3. La composición de la reivindicación 2, en donde el refrigerante inflamable se selecciona del grupo que consiste en hidrofluorocarburos, fluoroéteres, éteres de hidrocarburo, hidrocarburos, amoniaco y combinaciones de los mismos.

4. La composición de las reivindicaciones 1 o 2 que comprende, además, un lubricante seleccionado del grupo que consiste en aceites minerales, parafinas, naftenos, parafinas sintéticas, alquilbencenos, poli-alfa-olefinas, polialquilen glicoles, éteres de polivinilo, ésteres de poliol y mezclas de los mismos.

5. La composición de las reivindicaciones 1 o 2 que comprende, además, un aditivo seleccionado del grupo que consiste en nitrometano, fenoles impedidos, hidroxilaminas, tioles, fosfitos, epóxidos o lactonas.

6. La composición de las reivindicaciones 1 o 2 que comprende, además, un compuesto indicador, en donde dicho indicador tiene capacidad de detección y se selecciona del grupo que consiste en hidrofluorocarburos, hidrocarburos deuterados, hidrofluorocarburos deuterados, perfluorocarburos, fluoroéteres, compuestos bromados, compuestos yodados, alcoholes, aldehídos, cetonas, óxido nitroso (N2O) y combinaciones de los mismos y en donde dicho compuesto indicador es diferente de dichos refrigerante o fluido de transferencia de calor.

7. Un proceso para enfriar, comprendiendo dicho proceso condensar la composición de las reivindicaciones 1 o 2 y, posteriormente, evaporar dicha composición en la proximidad de un cuerpo que ha de ser enfriado.

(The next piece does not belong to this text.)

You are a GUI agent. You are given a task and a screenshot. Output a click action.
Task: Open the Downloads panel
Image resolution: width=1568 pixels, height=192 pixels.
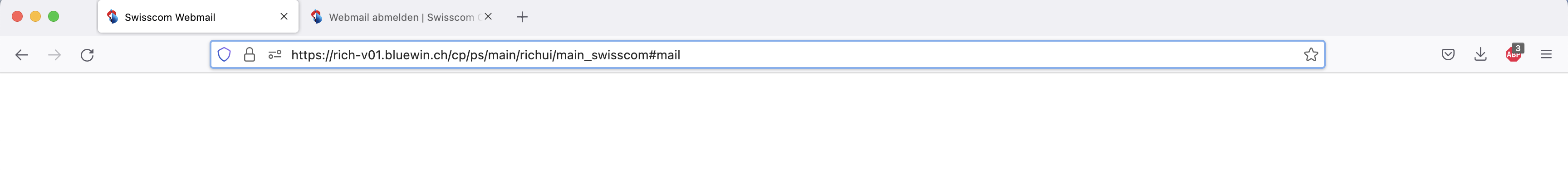pyautogui.click(x=1480, y=55)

8. Un proceso para calentar, comprendiendo dicho proceso evaporar la composición de las reivindicaciones 1 o 2 y, posteriormente, condensar dicha composición en la proximidad de un cuerpo que ha de ser calentado.

9. Un método para producir calentamiento o enfriamiento en un aparato de refrigeración, acondicionamiento de aire o bomba de calor, comprendiendo dicho método introducir una composición de refrigerante o de fluido de transferencia de calor en dicho aparato que tiene (a) un compresor centrífugo; (b) un compresor centrífugo de varias etapas o (c) un intercambiador de calor de una sola placa/un solo paso; en donde dicha composición de refrigerante o de fluido de transferencia de calor comprende 1,1,1,4,4,4-hexafluoro-2-buteno.

10. El método de la reivindicación 9, en donde el calentamiento o el enfriamiento se usa en un acondicionador de aire fijo, una bomba de calor o un sistema de acondicionamiento de aire o refrigeración móvil.

11. El método de la reivindicación 10, en donde el calentamiento o el enfriamiento se usan en un enfriador.

12. Un método de uso de la composición de refrigerante o de fluido de transferencia de calor de la reivindicación 1 para reducir la inflamabilidad de un refrigerante inflamable, comprendiendo dicho método: combinar dicho refrigerante inflamable con dicha composición.

13. Un método para reemplazar el uso de un refrigerante de potencial de calentamiento global alto, comprendiendo dicho método: proporcionar la composición de las reivindicaciones 1 o 2 en un aparato de refrigeración, acondicionamiento de aire o bomba de calor en lugar de, o en combinación con, un refrigerante de potencial de calentamiento global alto en dicho aparato.

14. Un método para reemplazar una composición de refrigerante o de fluido de transferencia de calor originales por una segunda composición de refrigerante o de fluido de transferencia de calor, que comprende proporcionar, como segunda composición de refrigerante o de fluido de transferencia de calor, una composición de las reivindicaciones 1 o 2.

15. Un método de uso de la composición de las reivindicaciones 1 o 2 como composición de fluido de transferencia de calor, comprendiendo dicho proceso transportar dicha composición de una fuente de calor a un disipador de calor.

16. Un aparato de refrigeración, acondicionamiento de aire o bomba de calor que contiene una composición según una cualquiera de las reivindicaciones 1 o 2.